As with a character in film compared with a character in a novel, the wry smile and the twinkle in the eye is given settled form. For some of us, it’s hard to stop thinking that James Bond is Sean Connery.
‘So?’ you say. ‘What’s wrong with that? Isn’t this exactly what visualisation strives to do.’ Well, sometimes there’s nothing wrong at all. Sometimes it’s fab.
And sometimes it’s fantasy. Especially when the ideas themselves ooze doubt, when vagueness and uncertainty might be half the point, when the numbers are more mush than concrete.
I’m a huge fan of visualisation. Who isn’t? But uncertainty is visualisation’s portrait in the attic: a dodgy secret, an orthogonal truth, in keeping with the human tendency to avoid it.
How to say that the line is most likely here, doing this, but could be way over there doing that? This has never, in my view, been satisfactorily sorted. The understandable tendency of a lot of data-viz is to ignore it.
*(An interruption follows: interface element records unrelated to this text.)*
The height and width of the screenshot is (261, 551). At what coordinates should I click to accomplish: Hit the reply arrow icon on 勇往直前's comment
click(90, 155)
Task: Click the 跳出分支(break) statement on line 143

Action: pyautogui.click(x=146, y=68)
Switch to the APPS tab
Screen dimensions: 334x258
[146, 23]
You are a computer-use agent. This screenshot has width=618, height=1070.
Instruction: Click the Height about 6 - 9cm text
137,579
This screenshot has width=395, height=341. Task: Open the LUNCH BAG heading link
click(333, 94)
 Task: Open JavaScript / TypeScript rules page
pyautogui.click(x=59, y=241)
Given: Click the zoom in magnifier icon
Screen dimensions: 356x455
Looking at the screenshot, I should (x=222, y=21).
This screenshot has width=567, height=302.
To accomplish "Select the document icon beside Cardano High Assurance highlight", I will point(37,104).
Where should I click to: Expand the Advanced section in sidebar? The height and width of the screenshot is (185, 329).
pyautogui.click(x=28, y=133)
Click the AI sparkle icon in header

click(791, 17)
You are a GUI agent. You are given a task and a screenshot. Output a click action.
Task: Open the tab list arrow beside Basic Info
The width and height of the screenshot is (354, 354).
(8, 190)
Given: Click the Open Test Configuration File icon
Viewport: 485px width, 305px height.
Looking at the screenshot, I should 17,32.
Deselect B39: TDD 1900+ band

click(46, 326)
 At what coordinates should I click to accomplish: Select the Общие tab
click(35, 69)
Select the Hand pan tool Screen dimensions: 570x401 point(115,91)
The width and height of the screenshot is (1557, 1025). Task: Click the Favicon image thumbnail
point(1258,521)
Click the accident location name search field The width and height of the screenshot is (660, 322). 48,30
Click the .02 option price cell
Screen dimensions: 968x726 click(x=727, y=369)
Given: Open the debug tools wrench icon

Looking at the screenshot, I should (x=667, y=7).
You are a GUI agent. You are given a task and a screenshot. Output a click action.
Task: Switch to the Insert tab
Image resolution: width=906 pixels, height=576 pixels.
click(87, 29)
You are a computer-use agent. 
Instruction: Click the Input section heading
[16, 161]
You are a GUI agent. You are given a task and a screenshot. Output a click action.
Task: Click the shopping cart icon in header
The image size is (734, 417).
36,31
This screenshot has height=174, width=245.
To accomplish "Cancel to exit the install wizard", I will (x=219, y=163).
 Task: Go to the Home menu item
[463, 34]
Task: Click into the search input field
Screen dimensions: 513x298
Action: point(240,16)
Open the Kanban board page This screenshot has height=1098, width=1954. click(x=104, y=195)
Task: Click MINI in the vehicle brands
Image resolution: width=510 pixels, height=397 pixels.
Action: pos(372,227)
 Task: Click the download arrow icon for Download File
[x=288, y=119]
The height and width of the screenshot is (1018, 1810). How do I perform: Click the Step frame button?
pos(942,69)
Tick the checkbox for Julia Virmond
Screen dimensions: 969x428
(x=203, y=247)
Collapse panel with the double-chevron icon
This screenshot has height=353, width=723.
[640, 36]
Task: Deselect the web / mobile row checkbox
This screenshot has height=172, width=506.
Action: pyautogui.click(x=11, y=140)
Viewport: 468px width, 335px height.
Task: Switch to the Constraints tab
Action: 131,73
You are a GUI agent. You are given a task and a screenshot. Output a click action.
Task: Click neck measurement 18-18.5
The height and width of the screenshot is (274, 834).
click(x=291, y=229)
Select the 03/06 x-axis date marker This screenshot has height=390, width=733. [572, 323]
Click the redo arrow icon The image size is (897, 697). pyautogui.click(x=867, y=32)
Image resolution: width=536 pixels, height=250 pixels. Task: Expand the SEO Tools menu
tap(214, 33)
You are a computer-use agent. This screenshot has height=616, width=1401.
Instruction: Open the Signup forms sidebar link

On those occasions uncertainty is acknowledged, a standard approach is the error bar. Here’s an example from Oli’s discussion of the problem:
‘The margin of error’ he says ‘reflects the 95% confidence interval for the estimate, which means there is a 95% chance that the actual value is within the range shown by the error bar and a 5% chance that it is outside this range. The size of the error bar is determined by the size of the sample on which the estimate is based.’
But as Oli points out, the error bars simply follow the trend.
They move up and down in a neat little dance either side of the central estimate, and our eyes follow, as if all estimates dance in the same direction. In fact, the true value might lie at any point along those error bars, or beyond, though with diminishing probability. That is, the true value could be at the top of one error bar and the bottom of the next. So this visualisation – improvement though it is on a plain bar chart – arguably obscures the potential movement.
Another example is the Bank of England’s fan charts for GDP, which apply both to future estimates and, more to the point here, to GDP in the past, about which we also remain uncertain. These fan charts show a range of estimates of the true value, in bands of probability.
They’re good. I like them. But they have exactly the same problem. All estimates echo the central line and visually reinforce our impression of the trend. Not the idea at all.
What we tend to ‘see’ in this chart, I think, is a rise and then a fall in the rate of growth in the past few years that might have happened higher or lower than the central estimate, but was basically in lockstep with it. And people draw all sorts of conclusions from that supposed trend about the conduct of economic policy.
But is it true? Because what could have happened is that the rate of GDP growth rose continually since 2009, as it swung from the bottom to the top of the Bank’s range of estimates. Rather than an economy that skirted double or even triple-dip recession, maybe we had an economy going from strength to strength for more than three years. Or maybe it was the other way round and we recovered spectacularly in late 2009 and then slammed into reverse and another shallow but protracted recession.
You’ll find little economic comment to this effect, and it’s not the Bank’s nor the ONS’s best guess, but it is perfectly within what the Bank thinks are reasonable bounds of uncertainty. Maybe one reason this discussion doesn’t happen, and the doubts tend to be smothered in the rush to an appalled/euphoric (delete as applicable) reaction, is because we don’t have the right way of showing their extent.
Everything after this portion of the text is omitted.